This article is considered accurate for the current version of the game.
Maps can have four different types of natural resources: forests, fertile land, oil, and ore. Natural resource distribution can be seen on the map by using the natural resource overlay. Each resource is assigned a color. Forests are green, fertile land is yellow, oil is black, and ores are blue. The darker the shade of color, the better that piece of land is for extracting the associated resource. Statistics about natural resource availability and use can also be seen from this overlay.
Natural resource buildings can change not only the tax revenue and industrial supply chain of your city, but also the entire look and feeling of specialized areas. Exploitation of natural resources and specialized industry is necessary if you wish to conduct more of the resource supply chain within your city.
New buildings will begin to appear in the affected industrial zone, changing its appearance. For example, industrial zones with oil industry specialization will have oil pumps and petroleum processing facilities, and zones with the forestry specialization will have forest and saw mills.
A specialized zone does not necessarily need to be created over a supply of that natural resource. If created over an area without the associated resource, the zone will be populated with only processing facilities and require the raw materials to be brought in from elsewhere. Industrial specializations will yield more tax income from the specialized zones if there are relevant natural resources present.
Specialized industry lengthens the supply chain of goods in your city, which may be desirable if you wish to create more jobs, re-balance imports and exports, or otherwise take more control of the flow of freight through your city.
Each of the natural resources and specializations related to those has its own advantages and disadvantages. Specializations cannot be applied until the appropriate milestone has been reached.
|Resource type||Milestone||Renewable||Tax income||Pollution rate||Input requirements|
|Oil||Busy Town||No||+35%||+30%||+15% electricity|
|Ore||Boom Town||No||+20%||+20%||+10% electricity|
|Forest||Worthy Village||Yes||+10%||No ground pollution
Substantial noise pollution
|Fertile land||Worthy Village||Yes||+10%||Doesn't pollute ground,
turns all fresh water used into waste water
|+25% more water|
Note: The game manual gives the forestry pollution rate as "+7%", but this is not borne out by game-play.
Industrial specialized buildings do not level up, regardless of their circumstances. Agriculture and forestry buildings have roughly similar employment statistics to level 1 generic industry, whereas oil and ore buildings are similar in this regard to moderately developed generic industry.
|Available only with the Industries DLC enabled.|
The Industries DLC added new buildings and mechanics to the game that make use of the Natural Resources.
Depletion of resources
Forestry and farming are renewable resources, which will continue to produce raw materials indefinitely. Planting trees will replace fertile land with forestry, and the fertile land will be removed permanently.

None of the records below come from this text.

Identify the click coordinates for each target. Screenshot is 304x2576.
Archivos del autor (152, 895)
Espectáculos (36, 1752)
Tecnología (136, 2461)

Oil and ore extraction however consumes the resource, eventually depleting it entirely. Once this occurs, the production buildings will complain of a lack of natural resources and eventually will become abandoned if not able to import said resources. If you don't remove the specialization from the zone, these buildings will be replaced with specialized secondary industry facilities. This can be quite a shock for your transportation system and supply chain, as a zone which previously supplied raw material will transform into one that needs to import it.
The game has a built-in mod "Unlimited Oil and Ore - oil and ore are not reduced from terrain", which prevents them from being depleted. It must be activated before the resource is gone, as it only halts depletion, and will not renew it. Note that this will disable Achievements, unless they are re-enabled by a mod from the workshop.